**WORK TASK**
What is needed here is an exact copy of all the data.

**DATASET RECORDS**
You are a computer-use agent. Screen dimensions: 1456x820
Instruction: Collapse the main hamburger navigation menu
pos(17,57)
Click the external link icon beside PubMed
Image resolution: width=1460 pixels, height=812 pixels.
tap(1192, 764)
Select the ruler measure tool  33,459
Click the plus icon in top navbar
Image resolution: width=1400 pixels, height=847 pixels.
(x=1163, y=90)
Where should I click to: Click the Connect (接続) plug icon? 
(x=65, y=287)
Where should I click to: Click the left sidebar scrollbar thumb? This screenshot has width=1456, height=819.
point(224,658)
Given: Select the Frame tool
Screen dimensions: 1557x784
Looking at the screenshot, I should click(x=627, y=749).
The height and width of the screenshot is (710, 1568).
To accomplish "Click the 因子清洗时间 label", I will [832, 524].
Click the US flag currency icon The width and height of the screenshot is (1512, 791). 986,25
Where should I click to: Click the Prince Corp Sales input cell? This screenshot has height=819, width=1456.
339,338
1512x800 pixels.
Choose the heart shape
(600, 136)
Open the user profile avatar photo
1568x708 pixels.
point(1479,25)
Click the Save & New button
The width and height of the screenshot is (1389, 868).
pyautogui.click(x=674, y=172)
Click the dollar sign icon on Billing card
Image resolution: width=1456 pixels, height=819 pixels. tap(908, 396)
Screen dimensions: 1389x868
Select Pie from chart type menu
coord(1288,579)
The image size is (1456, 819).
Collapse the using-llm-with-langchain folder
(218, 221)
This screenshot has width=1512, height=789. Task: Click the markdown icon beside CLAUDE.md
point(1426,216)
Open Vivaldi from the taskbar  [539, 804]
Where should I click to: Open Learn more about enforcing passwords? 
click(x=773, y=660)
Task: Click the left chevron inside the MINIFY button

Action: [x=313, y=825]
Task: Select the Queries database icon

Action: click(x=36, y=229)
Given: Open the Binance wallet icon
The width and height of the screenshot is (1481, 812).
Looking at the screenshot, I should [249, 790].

**TASK ANSWER**
You are a computer-use agent. Screen dimensions: 1456x820
Instruction: Collapse the main hamburger navigation menu
pos(17,57)
Click the external link icon beside PubMed
Image resolution: width=1460 pixels, height=812 pixels.
tap(1192, 764)
Select the ruler measure tool  33,459
Click the plus icon in top navbar
Image resolution: width=1400 pixels, height=847 pixels.
(x=1163, y=90)
Where should I click to: Click the Connect (接続) plug icon? 
(x=65, y=287)
Where should I click to: Click the left sidebar scrollbar thumb? This screenshot has width=1456, height=819.
point(224,658)
Given: Select the Frame tool
Screen dimensions: 1557x784
Looking at the screenshot, I should click(x=627, y=749).
The height and width of the screenshot is (710, 1568).
To accomplish "Click the 因子清洗时间 label", I will [832, 524].
Click the US flag currency icon The width and height of the screenshot is (1512, 791). 986,25
Where should I click to: Click the Prince Corp Sales input cell? This screenshot has height=819, width=1456.
339,338
1512x800 pixels.
Choose the heart shape
(600, 136)
Open the user profile avatar photo
1568x708 pixels.
point(1479,25)
Click the Save & New button
The width and height of the screenshot is (1389, 868).
pyautogui.click(x=674, y=172)
Click the dollar sign icon on Billing card
Image resolution: width=1456 pixels, height=819 pixels. tap(908, 396)
Screen dimensions: 1389x868
Select Pie from chart type menu
coord(1288,579)
The image size is (1456, 819).
Collapse the using-llm-with-langchain folder
(218, 221)
This screenshot has width=1512, height=789. Task: Click the markdown icon beside CLAUDE.md
point(1426,216)
Open Vivaldi from the taskbar  [539, 804]
Where should I click to: Open Learn more about enforcing passwords? 
click(x=773, y=660)
Task: Click the left chevron inside the MINIFY button

Action: [x=313, y=825]
Task: Select the Queries database icon

Action: click(x=36, y=229)
Given: Open the Binance wallet icon
The width and height of the screenshot is (1481, 812).
Looking at the screenshot, I should [249, 790].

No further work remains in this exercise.